Пьер при виде наказанного француза и толпы, окружавшей Лобное место, так окончательно решил, что не может долее оставаться в Москве и едет нынче же в армию, что ему казалось, что он или сказал об этом кучеру, или что кучер сам должен был знать это.
Приехав домой, Пьер отдал приказание своему все знающему, все умеющему, известному всей Москве кучеру Евстафьевичу о том, что он в ночь едет в Можайск к войску и чтобы туда были высланы его верховые лошади. Все это не могло быть сделано в тот же день, и потому, по представлению Евстафьевича, Пьер должен был отложить свой отъезд до другого дня, с тем чтобы дать время подставам выехать на дорогу.
24 го числа прояснело после дурной погоды, и в этот день после обеда Пьер выехал из Москвы. Ночью, переменя лошадей в Перхушкове, Пьер узнал, что в этот вечер было большое сражение. Рассказывали, что здесь, в Перхушкове, земля дрожала от выстрелов. На вопросы Пьера о том, кто победил, никто не мог дать ему ответа. (Это было сражение 24 го числа при Шевардине.) На рассвете Пьер подъезжал к Можайску.

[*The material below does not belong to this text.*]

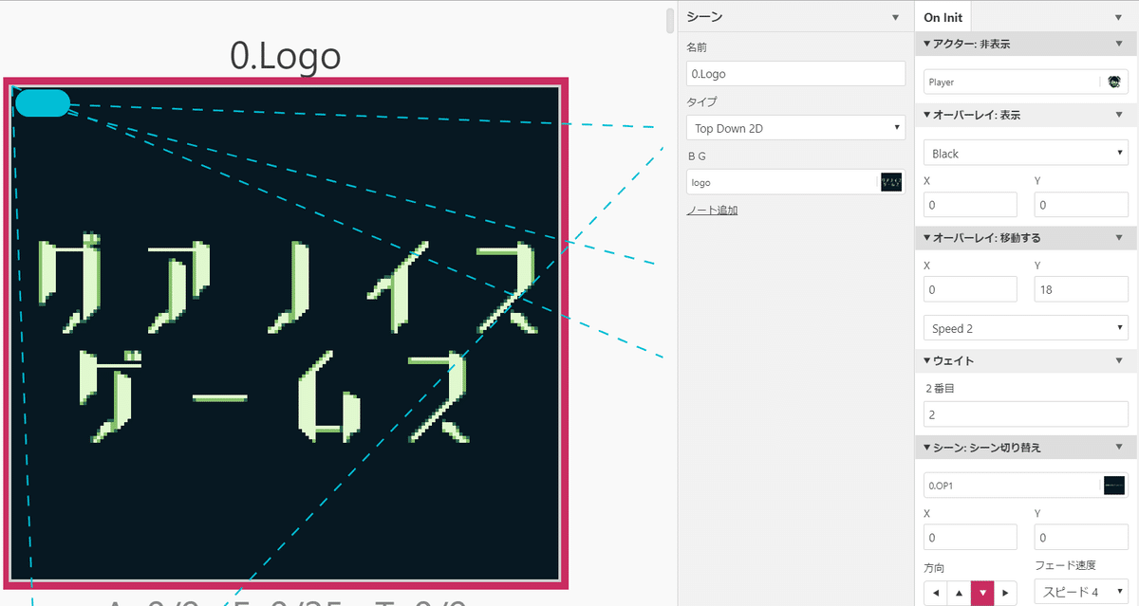The image size is (1139, 606).
Task: Switch to the On Init tab
Action: click(x=942, y=16)
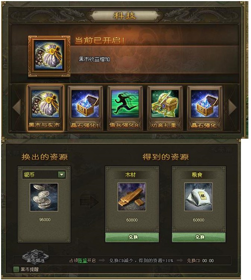
Task: Click the silver coins resource image
Action: (x=44, y=197)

Все дома Можайска были заняты постоем войск, и на постоялом дворе, на котором Пьера встретили его берейтор и кучер, в горницах не было места: все было полно офицерами.

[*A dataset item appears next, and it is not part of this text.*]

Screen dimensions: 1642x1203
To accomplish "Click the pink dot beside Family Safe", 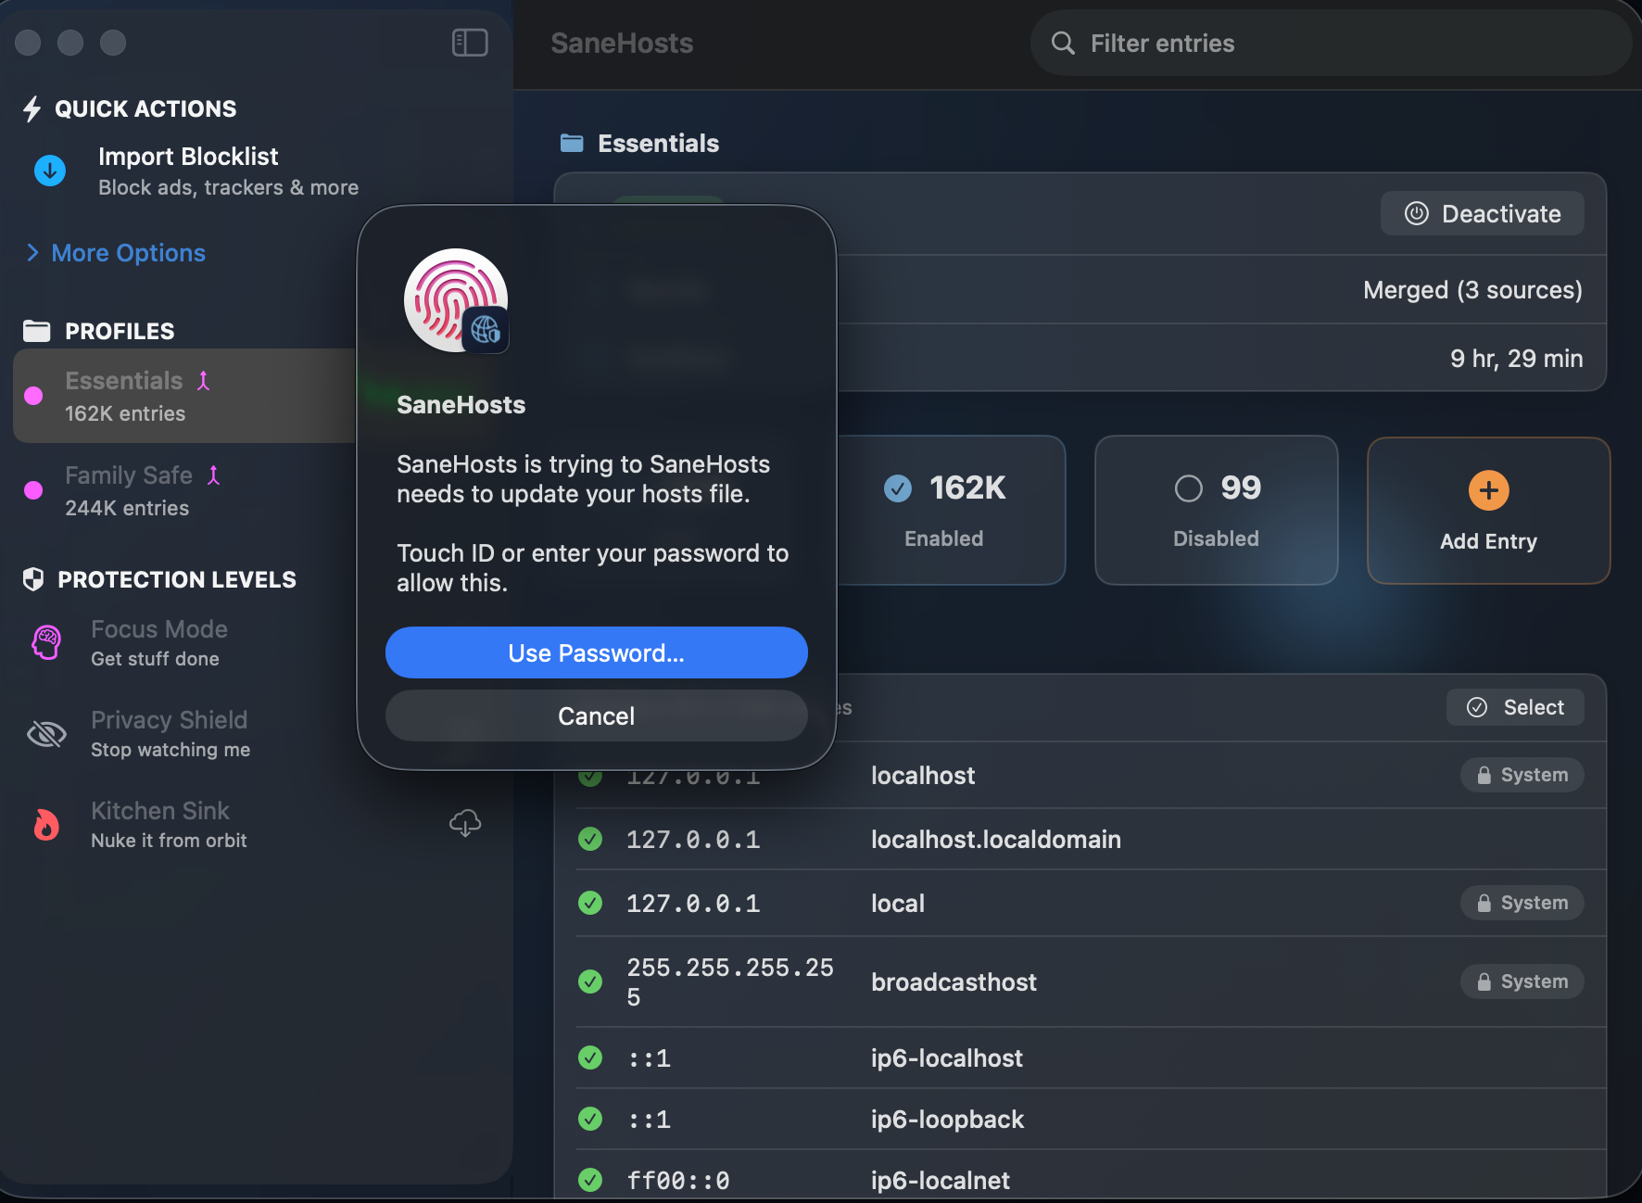I will (34, 489).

В Можайске и за Можайском везде стояли и шли войска. Казаки, пешие, конные солдаты, фуры, ящики, пушки виднелись со всех сторон. Пьер торопился скорее ехать вперед, и чем дальше он отъезжал от Москвы и чем глубже погружался в это море войск, тем больше им овладевала тревога беспокойства и не испытанное еще им новое радостное чувство. Это было чувство, подобное тому, которое он испытывал и в Слободском дворце во время приезда государя, – чувство необходимости предпринять что то и пожертвовать чем то. Он испытывал теперь приятное чувство сознания того, что все то, что составляет счастье людей, удобства жизни, богатство, даже самая жизнь, есть вздор, который приятно откинуть в сравнении с чем то… С чем, Пьер не мог себе дать отчета, да и ее старался уяснить себе, для кого и для чего он находит особенную прелесть пожертвовать всем. Его не занимало то, для чего он хочет жертвовать, но самое жертвование составляло для него новое радостное чувство.


24 го было сражение при Шевардинском редуте, 25 го не было пущено ни одного выстрела ни с той, ни с другой стороны, 26 го произошло Бородинское сражение.
Для чего и как были даны и приняты сражения при Шевардине и при Бородине? Для чего было дано Бородинское сражение? Ни для французов, ни для русских оно не имело ни малейшего смысла. Результатом ближайшим было и должно было быть – для русских то, что мы приблизились к погибели Москвы (чего мы боялись больше всего в мире), а для французов то, что они приблизились к погибели всей армии (чего они тоже боялись больше всего в мире). Результат этот был тогда же совершении очевиден, а между тем Наполеон дал, а Кутузов принял это сражение.
Ежели бы полководцы руководились разумными причинами, казалось, как ясно должно было быть для Наполеона, что, зайдя за две тысячи верст и принимая сражение с вероятной случайностью потери четверти армии, он шел на верную погибель; и столь же ясно бы должно было казаться Кутузову, что, принимая сражение и тоже рискуя потерять четверть армии, он наверное теряет Москву. Для Кутузова это было математически ясно, как ясно то, что ежели в шашках у меня меньше одной шашкой и я буду меняться, я наверное проиграю и потому не должен меняться.